TIP: A subquery is a "query within a query," a select statement nested within a select statement designed to limit the selected output of the parent query by producing an intermediate result set of some sort.

Nested Subqueries

Subqueries can be used to obtain search criteria for select statements. The way subqueries work is as follows. The where clause in a select statement has one or more comparison operations. Each comparison operation can contain the name of a column on the left side and a given search method to obtain unknown data on the right side by means of a subquery.

SELECT empid, dept, salary
FROM emp
WHERE dept =
(select dept
from emp
where empid = 78483)
;

The portion of the SQL statement that is highlighted is the subquery portion of the statement. On one side is the DEPT column, on which a comparison will be based to determine the result dataset. On the other side is the unknown search criteria, defined by the subquery. At the time this select statement is submitted, Oracle will process the subquery first in order to resolve all unknown search criteria, then feed that resolved criteria to the outer query. The outer query then can resolve the dataset it is supposed to return.

The subquery itself can contain subqueries. This process is known as nested subqueries. Consider the following example. You are trying to determine the salary of employees in the same department, as an employee who has submitted an expensive invoice for payment on the company’s relocation expenditure system. The tables involved in this select statement are the EMP table, which has been described, and the INVOICE table, which consists of the following columns: INVOICE_NUMBER, EMPID, INVOICE_AMT, and PAY_DATE. The only information you have about the employee you are looking for is the invoice number the employee submitted for relocation expenses, which is 5640.

SELECT e.empid,
e.salary
FROM emp e
WHERE e.dept =
(SELECT dept
FROM emp
WHERE empid =

(SELECT empid
FROM invoice
WHERE invoice_number = 5640)
);

In this statement, there are two subqueries: the subquery to the main select statement highlighted in bold, and the nested subquery in italics. Each subquery produces unknown criteria to fulfill the main search occurring in the select statement, the first producing the department information and the second producing the employee ID for the person submitting the invoice. These two details are crucial for completing the select statement, yet the data is unknown at the time the select statement is issued. Oracle must first resolve the innermost nested subquery in italics to resolve the next level. After that, Oracle will resolve the subquery level in bold to resolve the outermost level of the select statement issued.

Subqueries can be nested to a surprisingly deep level. The rule of thumb used to be that you could nest 16 or more subqueries into a select statement. In reality, the number of nested subqueries can be far higher. However, if you need to nest more than five subqueries, you may want to consider writing the query in PL/SQL or in a programming language like PRO*C or PRO*COBOL, or some other programming language that allows embedded SQL statements and cursors. At the very least, you may want to consider rewriting a query that makes heavy use of subqueries into a query that performs extensive join operations as well. Database performance degrades substantially after about that level when processing nested subqueries on all but the most powerful database servers and mainframes.

Exercises

  1. What is a subquery?
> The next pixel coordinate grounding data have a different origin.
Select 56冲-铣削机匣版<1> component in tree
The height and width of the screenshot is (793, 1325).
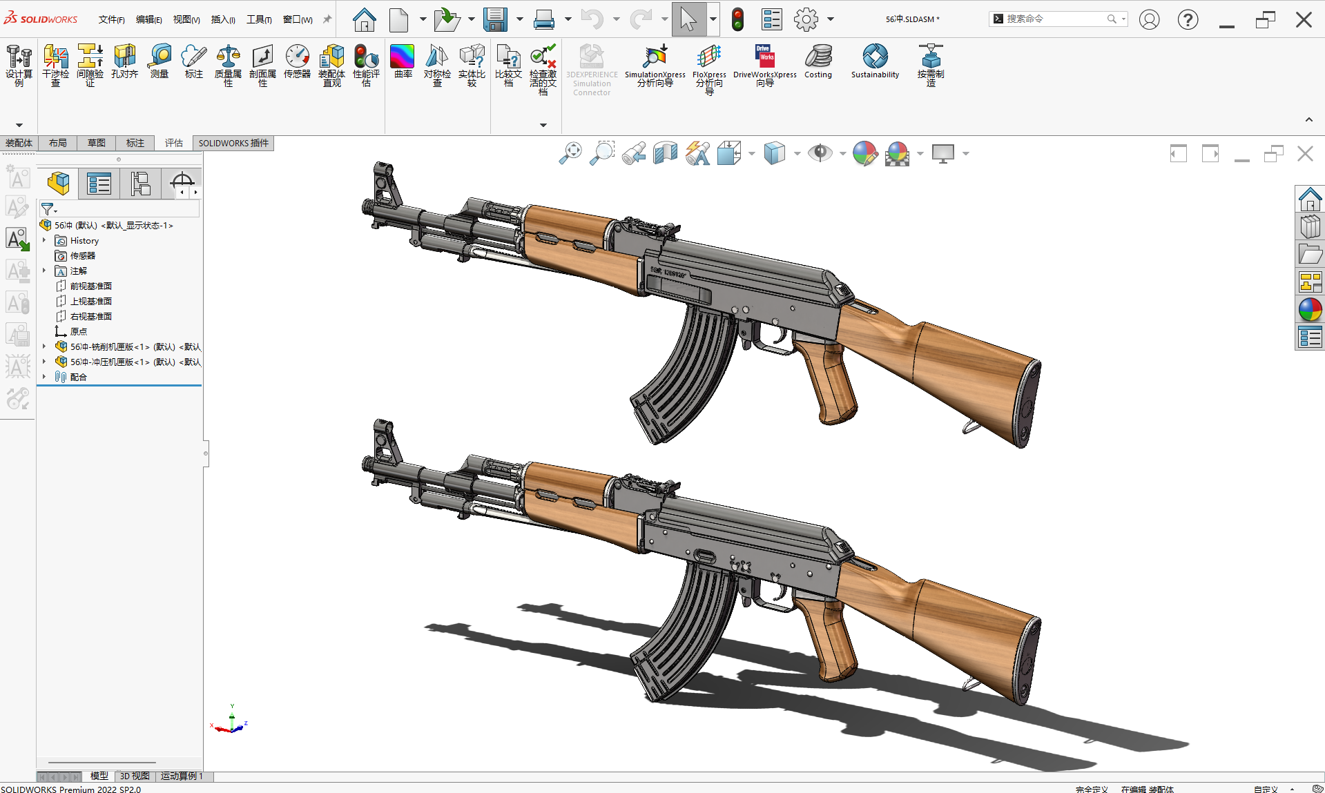[128, 346]
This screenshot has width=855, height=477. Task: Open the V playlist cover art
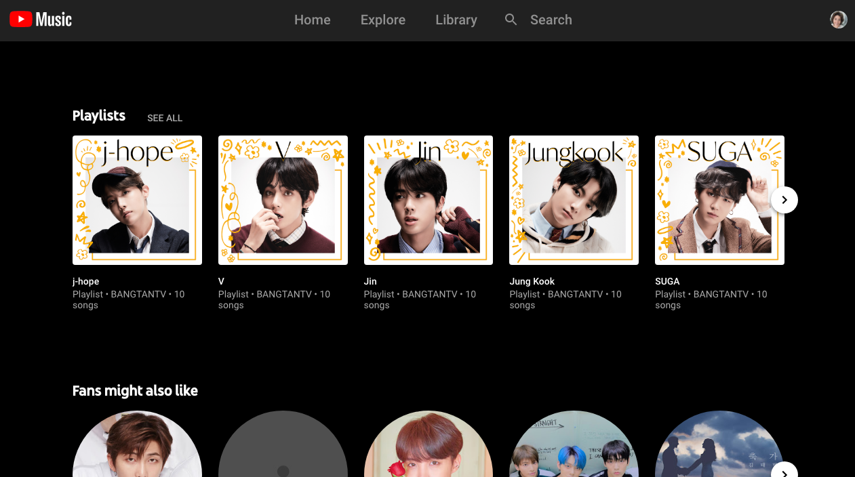(x=283, y=200)
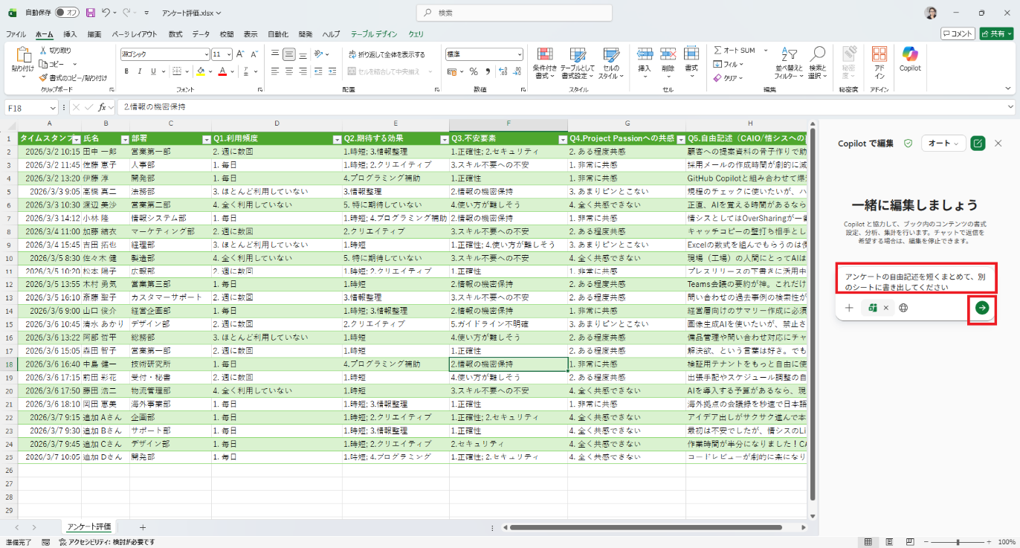Expand the number format combo box
1020x548 pixels.
pyautogui.click(x=518, y=54)
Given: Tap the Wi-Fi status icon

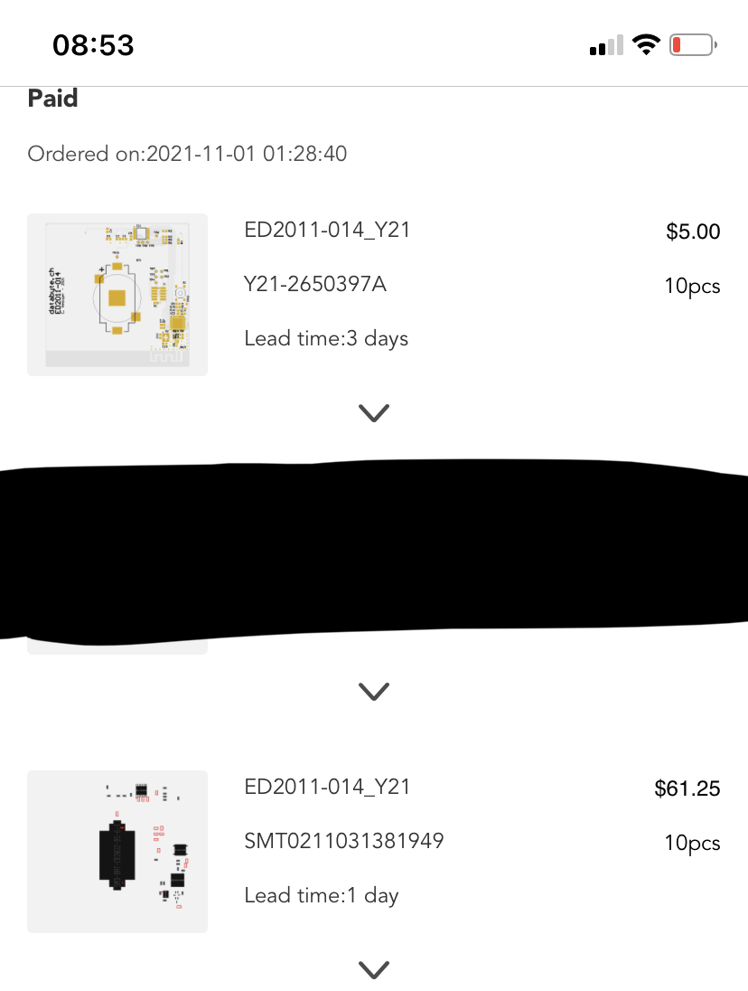Looking at the screenshot, I should [x=646, y=45].
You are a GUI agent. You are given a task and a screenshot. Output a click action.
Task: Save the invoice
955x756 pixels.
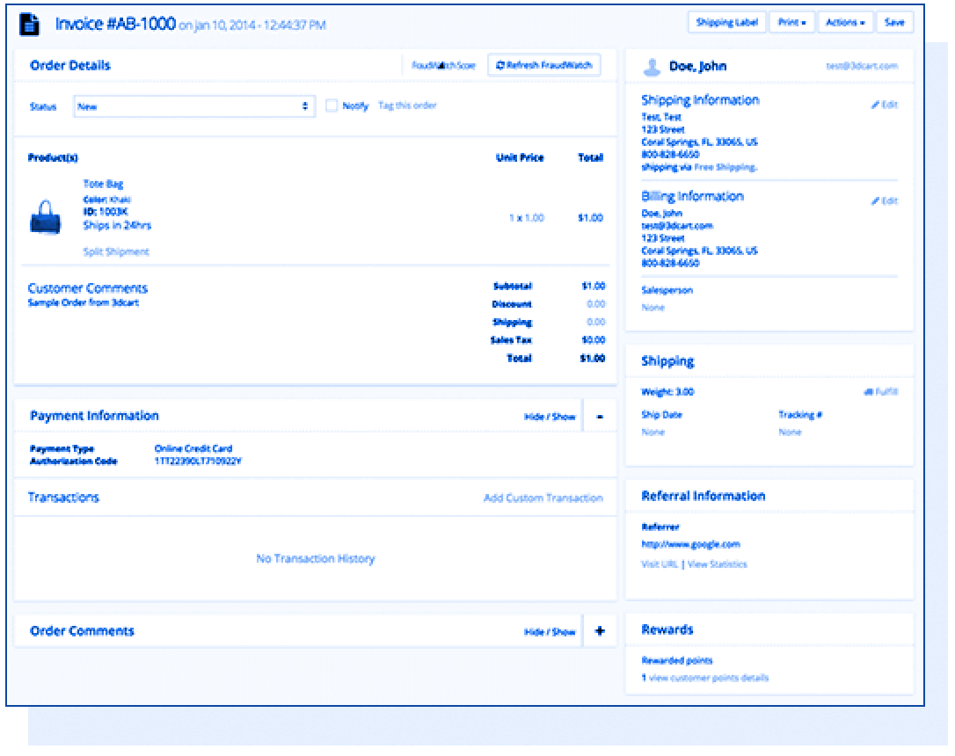[x=893, y=23]
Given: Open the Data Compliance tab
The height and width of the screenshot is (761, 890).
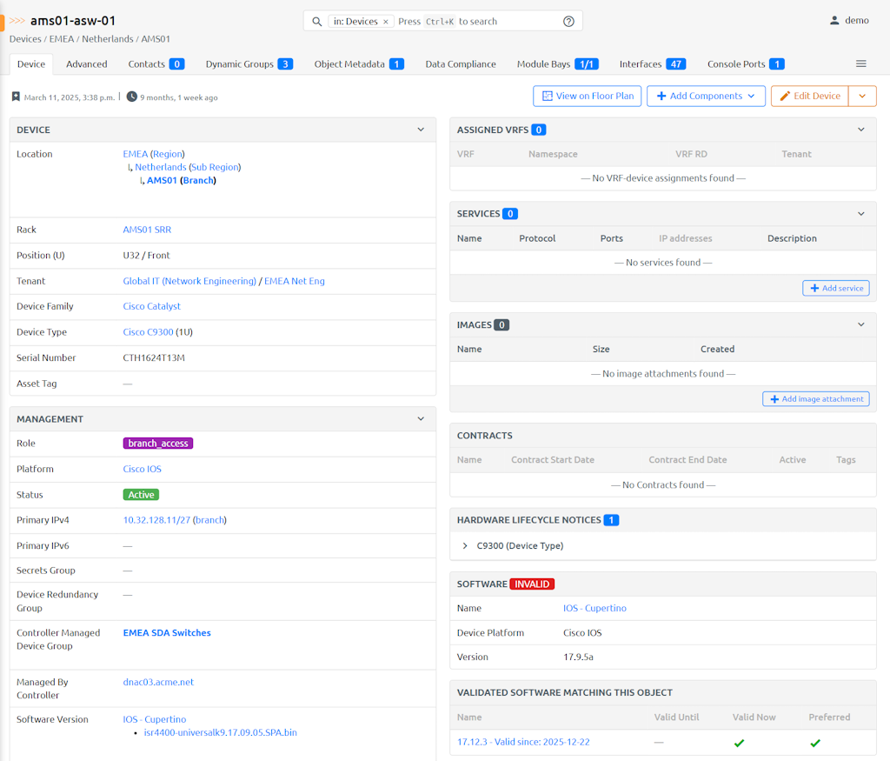Looking at the screenshot, I should tap(460, 64).
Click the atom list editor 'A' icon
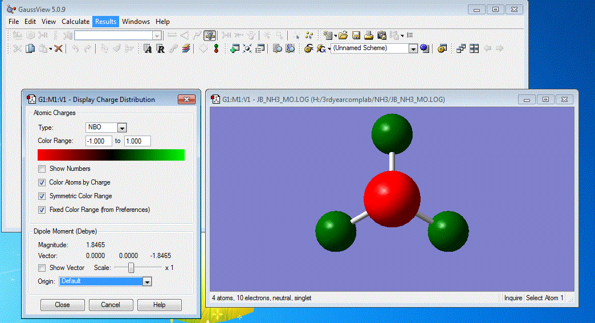Screen dimensions: 595x323 (x=148, y=49)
When might a user want to incorporate a subquery into a database select statement?
  2. What are some situations where a where clause may be sufficient in place of a subquery?
  3. What performance issues might revolve around the use of subqueries?

Subqueries in Other Situations

The previous discussion covered many areas of using subqueries in data manipulation statements. However, that discussion barely scratches the surface on the power of subqueries. A subquery can be used for complicated step-by-step joins of data that use data from one subquery to feed into the processing of its immediate parent. However, subqueries also allow you to "jump" subquery levels to perform incredibly complex, almost counterintuitive processing that necessarily must involve some discussion of a programming concept known as variable scope. If you are not familiar with the term, variable scope refers to the availability or "viewability" of data in certain variables at certain times.

Sometimes a variable has a local scope. That is to say that the variable can only be seen when the current block of code is being executed. Consider the columns in comparison operations named in subqueries to be variables whose "scope" is local to the query. Additionally, there is another type of scope, called global scope. In addition to a variable having local scope within the subquery where it appears, the variable also has global scope in all subqueries to that query. In the previous select statement example, all variables or columns named in comparison operations in the outermost select operation are local to that operation and global to all nested subqueries, given in bold and italics. Additionally, all columns in the subquery detailed in bold are local to that query and global to the subquery listed in italics. Columns named in the query in italics are local to that query only; since there are no subqueries to it, the columns in that query cannot be global. The nested query example from the previous discussion is featured in Figure 2-2.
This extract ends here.